START INFORMATION SUPPLIED
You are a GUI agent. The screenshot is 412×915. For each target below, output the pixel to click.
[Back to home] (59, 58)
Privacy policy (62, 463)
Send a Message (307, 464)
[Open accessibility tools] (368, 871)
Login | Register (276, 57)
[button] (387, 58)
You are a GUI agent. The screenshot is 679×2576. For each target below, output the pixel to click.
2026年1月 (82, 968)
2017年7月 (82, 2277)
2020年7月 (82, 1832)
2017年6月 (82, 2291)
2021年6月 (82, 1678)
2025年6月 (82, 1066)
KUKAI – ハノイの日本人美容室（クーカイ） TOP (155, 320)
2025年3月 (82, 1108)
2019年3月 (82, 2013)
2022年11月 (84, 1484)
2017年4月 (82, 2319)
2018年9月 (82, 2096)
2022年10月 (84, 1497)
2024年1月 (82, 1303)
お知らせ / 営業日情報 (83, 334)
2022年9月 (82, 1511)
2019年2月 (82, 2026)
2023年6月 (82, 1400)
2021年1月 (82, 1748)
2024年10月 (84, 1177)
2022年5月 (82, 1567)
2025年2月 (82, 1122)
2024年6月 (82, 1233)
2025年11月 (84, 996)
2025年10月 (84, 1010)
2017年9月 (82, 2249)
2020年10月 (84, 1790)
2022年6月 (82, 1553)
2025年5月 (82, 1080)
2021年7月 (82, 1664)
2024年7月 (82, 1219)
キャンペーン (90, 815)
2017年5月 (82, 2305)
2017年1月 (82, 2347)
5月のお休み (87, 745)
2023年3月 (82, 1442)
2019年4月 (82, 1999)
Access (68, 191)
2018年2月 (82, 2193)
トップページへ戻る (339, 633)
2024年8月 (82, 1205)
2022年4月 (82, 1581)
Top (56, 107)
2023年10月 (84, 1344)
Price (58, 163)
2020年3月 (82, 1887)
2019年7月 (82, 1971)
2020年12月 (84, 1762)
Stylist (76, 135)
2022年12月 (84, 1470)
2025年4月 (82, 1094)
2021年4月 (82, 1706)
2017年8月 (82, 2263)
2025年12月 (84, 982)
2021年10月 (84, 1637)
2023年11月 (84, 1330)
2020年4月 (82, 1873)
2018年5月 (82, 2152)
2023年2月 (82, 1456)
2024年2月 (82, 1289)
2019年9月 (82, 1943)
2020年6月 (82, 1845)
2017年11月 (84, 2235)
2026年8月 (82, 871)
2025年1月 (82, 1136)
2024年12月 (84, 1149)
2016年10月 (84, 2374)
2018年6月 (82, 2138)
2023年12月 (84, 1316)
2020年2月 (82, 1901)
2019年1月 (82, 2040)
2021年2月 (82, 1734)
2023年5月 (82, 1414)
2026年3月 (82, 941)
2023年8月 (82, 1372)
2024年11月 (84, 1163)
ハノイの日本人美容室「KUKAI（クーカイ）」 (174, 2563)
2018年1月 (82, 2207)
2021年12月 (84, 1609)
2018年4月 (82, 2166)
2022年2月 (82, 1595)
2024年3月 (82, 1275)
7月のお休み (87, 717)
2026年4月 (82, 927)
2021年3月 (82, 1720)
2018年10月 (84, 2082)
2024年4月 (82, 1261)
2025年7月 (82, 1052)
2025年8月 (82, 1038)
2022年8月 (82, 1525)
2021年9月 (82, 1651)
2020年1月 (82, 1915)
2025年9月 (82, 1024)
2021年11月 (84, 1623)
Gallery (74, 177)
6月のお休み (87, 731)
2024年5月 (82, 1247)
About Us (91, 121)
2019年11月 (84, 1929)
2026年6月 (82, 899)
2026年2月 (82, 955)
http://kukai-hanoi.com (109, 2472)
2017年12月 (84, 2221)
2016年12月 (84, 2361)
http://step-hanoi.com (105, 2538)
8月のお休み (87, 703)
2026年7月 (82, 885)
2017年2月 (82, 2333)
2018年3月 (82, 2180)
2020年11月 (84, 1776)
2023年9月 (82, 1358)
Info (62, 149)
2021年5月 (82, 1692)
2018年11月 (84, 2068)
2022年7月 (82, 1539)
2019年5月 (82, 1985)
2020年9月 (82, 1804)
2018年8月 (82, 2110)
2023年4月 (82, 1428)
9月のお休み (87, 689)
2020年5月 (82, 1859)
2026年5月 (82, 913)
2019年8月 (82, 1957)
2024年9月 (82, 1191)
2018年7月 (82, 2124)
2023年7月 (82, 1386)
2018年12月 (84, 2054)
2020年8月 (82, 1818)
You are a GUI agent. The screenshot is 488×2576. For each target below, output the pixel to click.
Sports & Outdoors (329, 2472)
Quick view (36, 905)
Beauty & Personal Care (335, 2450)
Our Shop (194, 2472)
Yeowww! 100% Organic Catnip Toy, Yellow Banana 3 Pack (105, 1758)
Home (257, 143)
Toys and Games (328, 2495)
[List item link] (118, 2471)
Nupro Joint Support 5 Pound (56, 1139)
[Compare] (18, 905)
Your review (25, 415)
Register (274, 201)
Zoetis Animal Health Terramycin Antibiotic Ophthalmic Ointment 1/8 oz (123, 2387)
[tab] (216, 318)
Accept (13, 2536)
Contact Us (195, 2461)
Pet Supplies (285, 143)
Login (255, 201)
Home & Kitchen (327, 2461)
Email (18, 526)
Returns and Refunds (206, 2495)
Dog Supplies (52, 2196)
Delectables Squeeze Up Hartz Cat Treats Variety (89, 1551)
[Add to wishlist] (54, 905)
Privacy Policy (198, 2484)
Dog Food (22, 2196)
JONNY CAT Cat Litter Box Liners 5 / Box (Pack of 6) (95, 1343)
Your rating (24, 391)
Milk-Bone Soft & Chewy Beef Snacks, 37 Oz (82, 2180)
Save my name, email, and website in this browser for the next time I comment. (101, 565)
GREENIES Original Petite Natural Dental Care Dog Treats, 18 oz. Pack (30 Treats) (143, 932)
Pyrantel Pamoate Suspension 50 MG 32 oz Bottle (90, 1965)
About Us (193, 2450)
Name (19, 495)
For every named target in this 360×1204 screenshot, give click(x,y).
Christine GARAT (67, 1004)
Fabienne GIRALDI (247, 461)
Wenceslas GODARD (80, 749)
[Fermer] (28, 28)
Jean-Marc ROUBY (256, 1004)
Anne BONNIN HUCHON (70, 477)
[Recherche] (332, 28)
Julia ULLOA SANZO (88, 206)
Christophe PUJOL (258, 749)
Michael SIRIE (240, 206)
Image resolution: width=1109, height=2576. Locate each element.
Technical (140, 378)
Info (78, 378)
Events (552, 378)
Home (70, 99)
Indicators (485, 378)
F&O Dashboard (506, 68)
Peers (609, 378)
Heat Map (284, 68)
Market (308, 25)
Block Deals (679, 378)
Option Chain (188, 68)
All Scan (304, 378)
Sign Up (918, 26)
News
END INFORMATION SUPPLIED
Each record above should be repeated exactly as it appears.

**WRITTEN RESPONSE:**
You are a GUI agent. The screenshot is 412×915. For each target below, output the pixel to click.
[Back to home] (59, 58)
Privacy policy (62, 463)
Send a Message (307, 464)
[Open accessibility tools] (368, 871)
Login | Register (276, 57)
[button] (387, 58)
You are a GUI agent. The screenshot is 679×2576. For each target below, output the pixel to click.
2026年1月 (82, 968)
2017年7月 (82, 2277)
2020年7月 (82, 1832)
2017年6月 (82, 2291)
2021年6月 (82, 1678)
2025年6月 (82, 1066)
KUKAI – ハノイの日本人美容室（クーカイ） TOP (155, 320)
2025年3月 (82, 1108)
2019年3月 (82, 2013)
2022年11月 (84, 1484)
2017年4月 (82, 2319)
2018年9月 (82, 2096)
2022年10月 (84, 1497)
2024年1月 (82, 1303)
お知らせ / 営業日情報 (83, 334)
2022年9月 (82, 1511)
2019年2月 (82, 2026)
2023年6月 (82, 1400)
2021年1月 (82, 1748)
2024年10月 (84, 1177)
2022年5月 (82, 1567)
2025年2月 (82, 1122)
2024年6月 (82, 1233)
2025年11月 (84, 996)
2025年10月 (84, 1010)
2017年9月 (82, 2249)
2020年10月 (84, 1790)
2022年6月 (82, 1553)
2025年5月 (82, 1080)
2021年7月 (82, 1664)
2024年7月 (82, 1219)
キャンペーン (90, 815)
2017年5月 (82, 2305)
2017年1月 (82, 2347)
5月のお休み (87, 745)
2023年3月 (82, 1442)
2019年4月 (82, 1999)
Access (68, 191)
2018年2月 (82, 2193)
トップページへ戻る (339, 633)
2024年8月 (82, 1205)
2022年4月 (82, 1581)
Top (56, 107)
2023年10月 (84, 1344)
Price (58, 163)
2020年3月 (82, 1887)
2019年7月 (82, 1971)
2020年12月 (84, 1762)
Stylist (76, 135)
2022年12月 (84, 1470)
2025年4月 (82, 1094)
2021年4月 (82, 1706)
2017年8月 (82, 2263)
2025年12月 (84, 982)
2021年10月 (84, 1637)
2023年11月 (84, 1330)
2020年4月 (82, 1873)
2018年5月 (82, 2152)
2023年2月 (82, 1456)
2024年2月 (82, 1289)
2019年9月 (82, 1943)
2020年6月 (82, 1845)
2017年11月 (84, 2235)
2026年8月 (82, 871)
2025年1月 (82, 1136)
2024年12月 (84, 1149)
2016年10月 (84, 2374)
2018年6月 (82, 2138)
2023年12月 (84, 1316)
2020年2月 (82, 1901)
2019年1月 (82, 2040)
2021年2月 (82, 1734)
2023年5月 (82, 1414)
2026年3月 (82, 941)
2023年8月 (82, 1372)
2024年11月 (84, 1163)
ハノイの日本人美容室「KUKAI（クーカイ）」 (174, 2563)
2018年1月 (82, 2207)
2021年12月 (84, 1609)
2018年4月 (82, 2166)
2022年2月 (82, 1595)
2024年3月 (82, 1275)
7月のお休み (87, 717)
2026年4月 (82, 927)
2021年3月 (82, 1720)
2018年10月 (84, 2082)
2024年4月 (82, 1261)
2025年7月 (82, 1052)
2025年8月 (82, 1038)
2022年8月 (82, 1525)
2021年9月 (82, 1651)
2020年1月 (82, 1915)
2025年9月 (82, 1024)
2021年11月 (84, 1623)
Gallery (74, 177)
6月のお休み (87, 731)
2024年5月 (82, 1247)
About Us (91, 121)
2019年11月 (84, 1929)
2026年6月 (82, 899)
2026年2月 (82, 955)
http://kukai-hanoi.com (109, 2472)
2017年12月 (84, 2221)
2016年12月 (84, 2361)
http://step-hanoi.com (105, 2538)
8月のお休み (87, 703)
2026年7月 (82, 885)
2017年2月 (82, 2333)
2018年3月 (82, 2180)
2020年11月 (84, 1776)
2023年9月 (82, 1358)
Info (62, 149)
2021年5月 (82, 1692)
2018年11月 (84, 2068)
2022年7月 (82, 1539)
2019年5月 (82, 1985)
2020年9月 (82, 1804)
2018年8月 (82, 2110)
2023年4月 (82, 1428)
9月のお休み (87, 689)
2020年5月 (82, 1859)
2026年5月 (82, 913)
2019年8月 (82, 1957)
2024年9月 (82, 1191)
2018年7月 (82, 2124)
2023年7月 (82, 1386)
2018年12月 (84, 2054)
2020年8月 (82, 1818)
You are a GUI agent. The screenshot is 488×2576. For each target below, output the pixel to click.
Sports & Outdoors (329, 2472)
Quick view (36, 905)
Beauty & Personal Care (335, 2450)
Our Shop (194, 2472)
Yeowww! 100% Organic Catnip Toy, Yellow Banana 3 Pack (105, 1758)
Home (257, 143)
Toys and Games (328, 2495)
[List item link] (118, 2471)
Nupro Joint Support 5 Pound (56, 1139)
[Compare] (18, 905)
Your review (25, 415)
Register (274, 201)
Zoetis Animal Health Terramycin Antibiotic Ophthalmic Ointment 1/8 oz (123, 2387)
[tab] (216, 318)
Accept (13, 2536)
Contact Us (195, 2461)
Pet Supplies (285, 143)
Login (255, 201)
Home & Kitchen (327, 2461)
Email (18, 526)
Returns and Refunds (206, 2495)
Dog Supplies (52, 2196)
Delectables Squeeze Up Hartz Cat Treats Variety (89, 1551)
[Add to wishlist] (54, 905)
Privacy Policy (198, 2484)
Dog Food (22, 2196)
JONNY CAT Cat Litter Box Liners 5 / Box (Pack of 6) (95, 1343)
Your rating (24, 391)
Milk-Bone Soft & Chewy Beef Snacks, 37 Oz (82, 2180)
Save my name, email, and website in this browser for the next time I comment. (101, 565)
GREENIES Original Petite Natural Dental Care Dog Treats, 18 oz. Pack (30 Treats) (143, 932)
Pyrantel Pamoate Suspension 50 MG 32 oz Bottle (90, 1965)
About Us (193, 2450)
Name (19, 495)
For every named target in this 360×1204 screenshot, give click(x,y).
Christine GARAT (67, 1004)
Fabienne GIRALDI (247, 461)
Wenceslas GODARD (80, 749)
[Fermer] (28, 28)
Jean-Marc ROUBY (256, 1004)
Anne BONNIN HUCHON (70, 477)
[Recherche] (332, 28)
Julia ULLOA SANZO (88, 206)
Christophe PUJOL (258, 749)
Michael SIRIE (240, 206)
Image resolution: width=1109, height=2576. Locate each element.
Technical (140, 378)
Info (78, 378)
Events (552, 378)
Home (70, 99)
Indicators (485, 378)
F&O Dashboard (506, 68)
Peers (609, 378)
Heat Map (284, 68)
Market (308, 25)
Block Deals (679, 378)
Option Chain (188, 68)
All Scan (304, 378)
Sign Up (918, 26)
News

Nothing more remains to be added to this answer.